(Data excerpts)
....

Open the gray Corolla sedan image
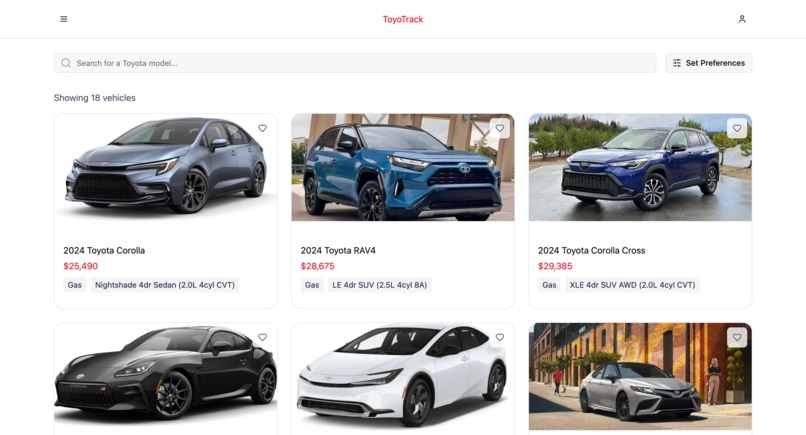The image size is (806, 435). pos(166,167)
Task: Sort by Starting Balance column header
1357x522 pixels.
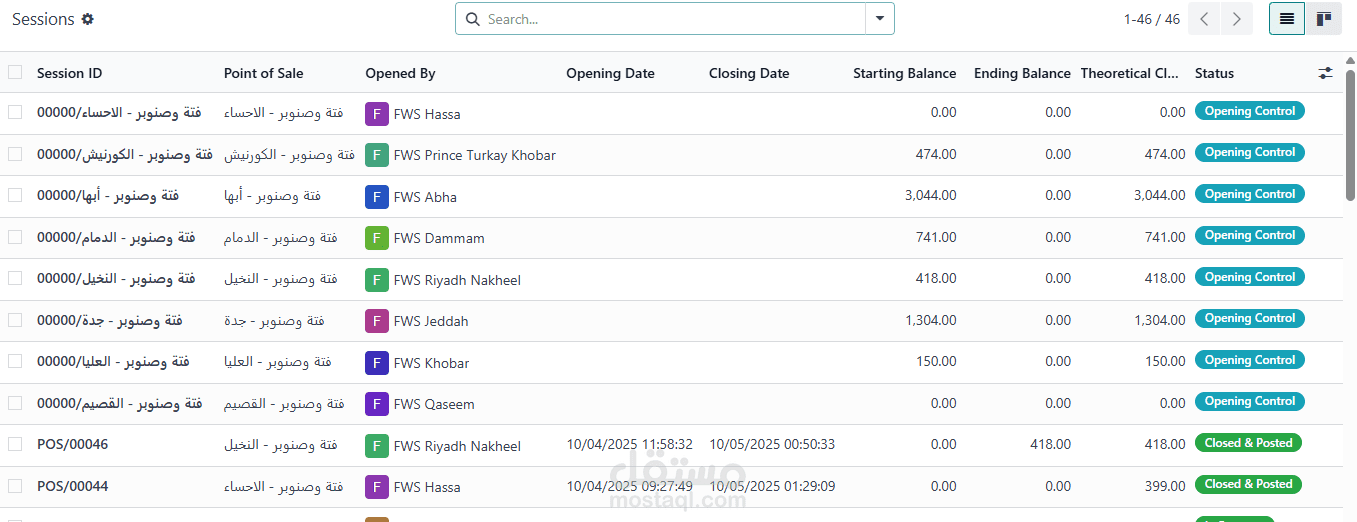Action: pyautogui.click(x=904, y=73)
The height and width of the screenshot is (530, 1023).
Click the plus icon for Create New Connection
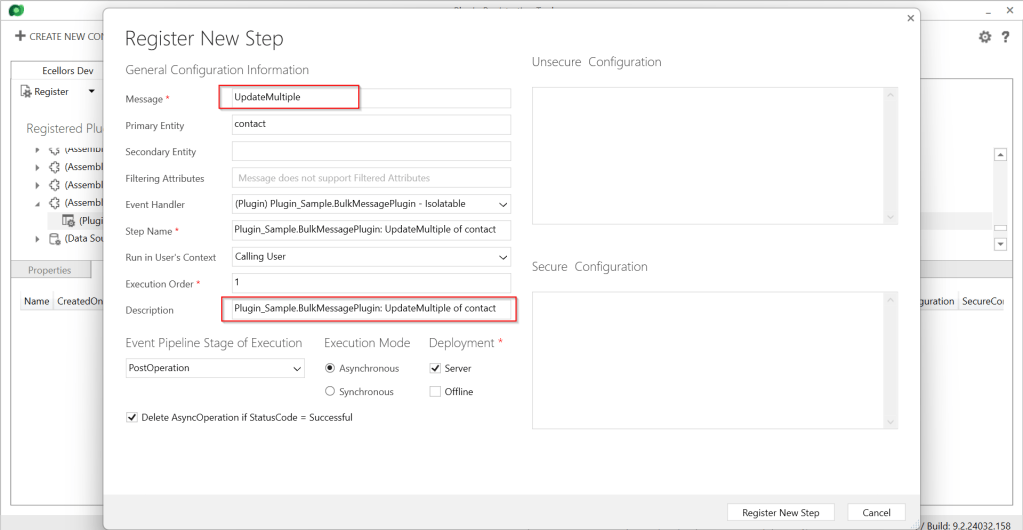pos(19,36)
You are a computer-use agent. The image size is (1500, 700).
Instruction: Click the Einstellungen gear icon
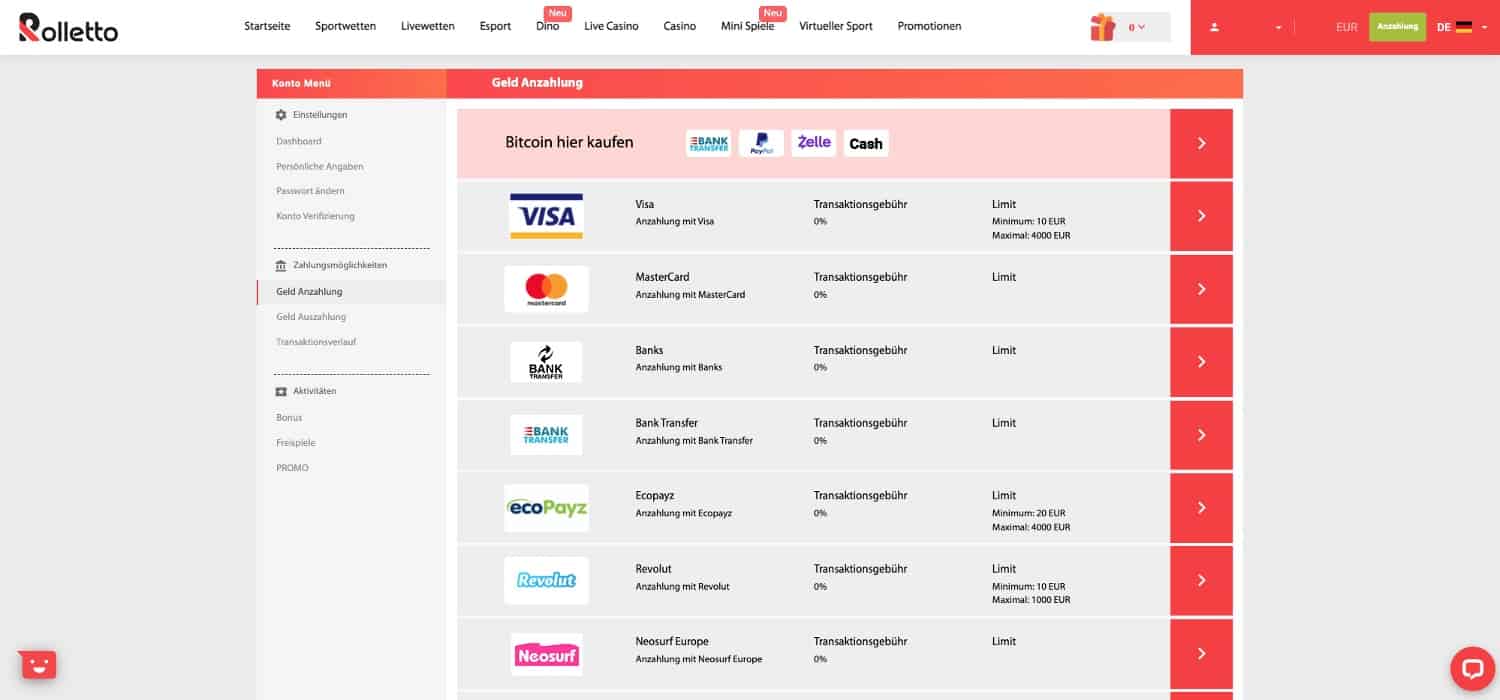281,115
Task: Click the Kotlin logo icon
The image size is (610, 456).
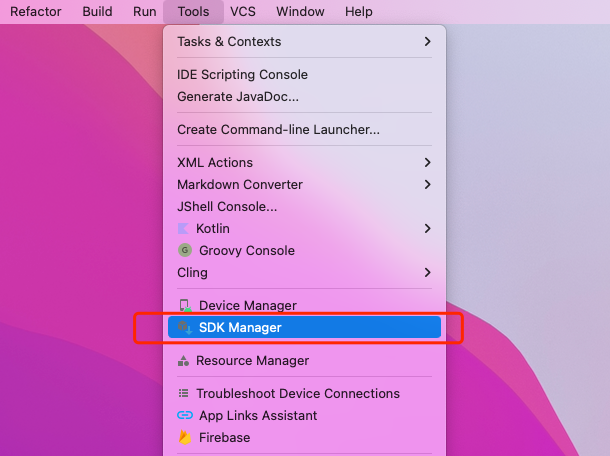Action: click(x=184, y=228)
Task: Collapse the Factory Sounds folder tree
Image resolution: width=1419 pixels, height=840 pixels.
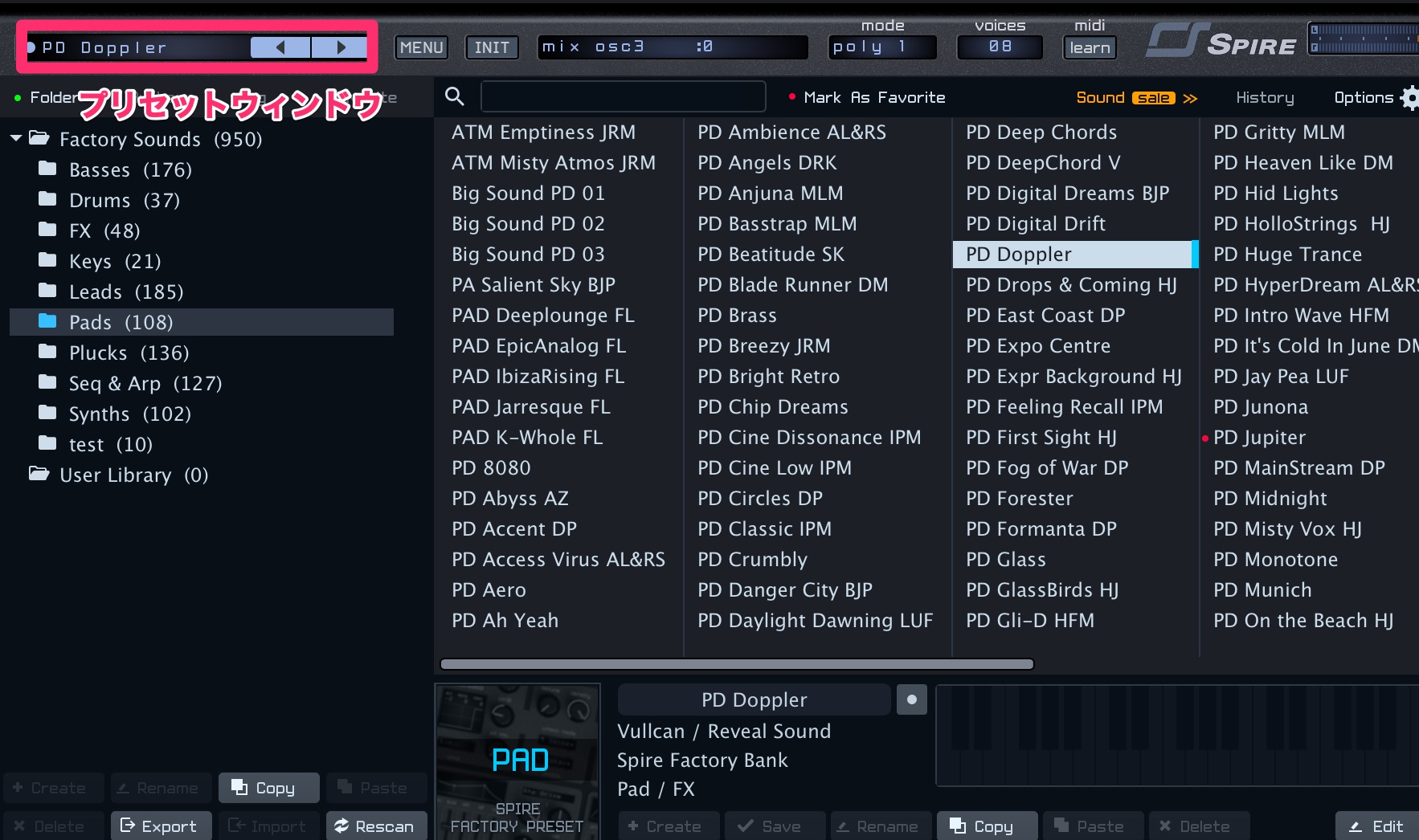Action: coord(16,139)
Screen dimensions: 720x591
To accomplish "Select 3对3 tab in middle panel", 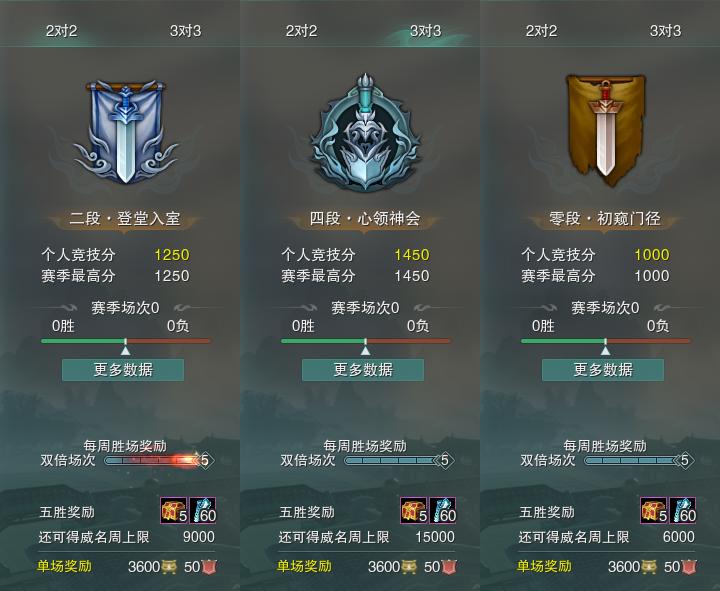I will tap(426, 31).
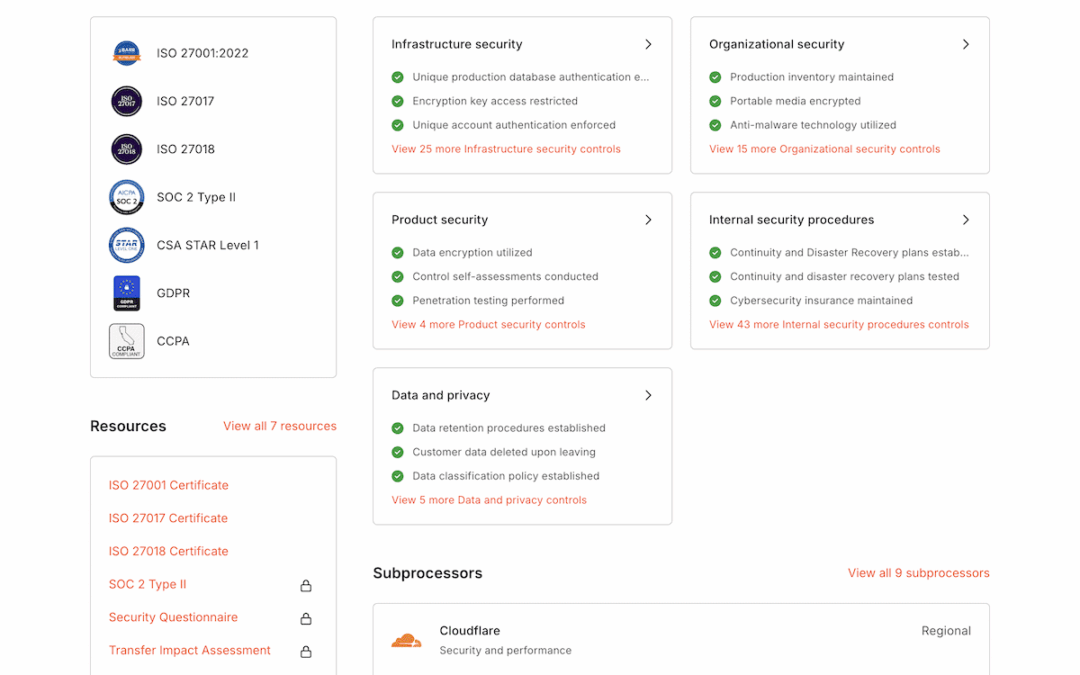
Task: Expand the Infrastructure security section chevron
Action: (x=648, y=44)
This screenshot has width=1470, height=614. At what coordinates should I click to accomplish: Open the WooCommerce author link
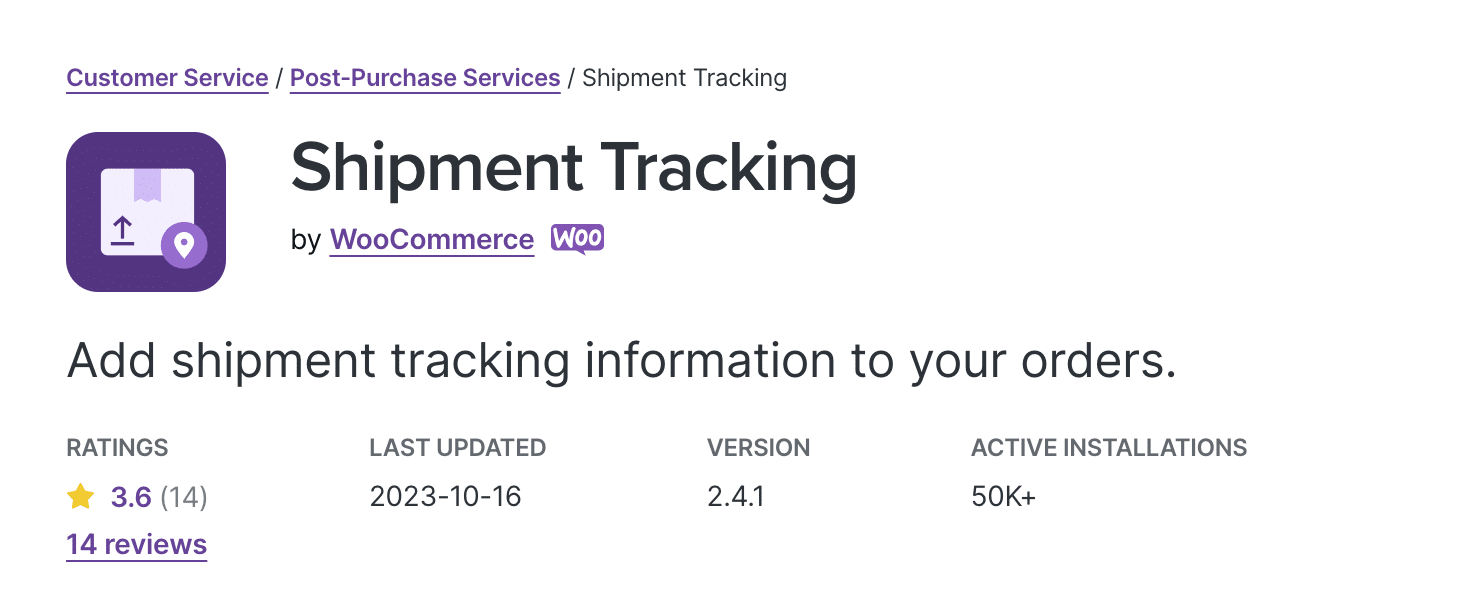431,239
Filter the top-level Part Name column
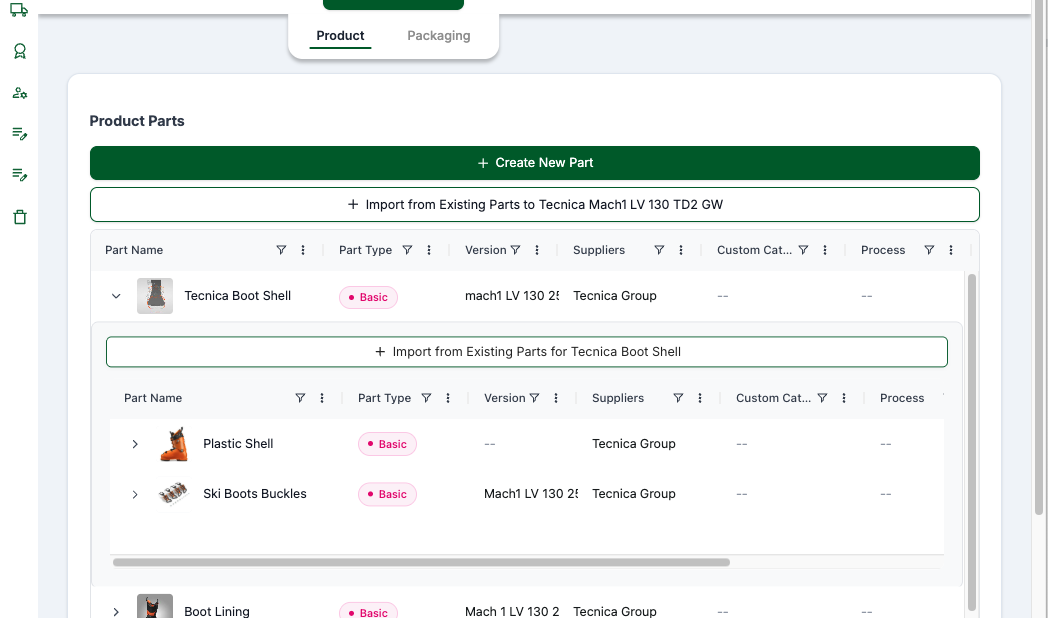Viewport: 1048px width, 618px height. point(281,250)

....

## Exercise brief
Pictures stay out of this copy. Retype exactly the lines from the one with "This screenshot has" through the last line of the data, both ends included, and nothing more.

## Final answer
This screenshot has width=1470, height=614. At what coordinates should I click to accomplish: Open the WooCommerce author link
431,239
Filter the top-level Part Name column
Viewport: 1048px width, 618px height. point(281,250)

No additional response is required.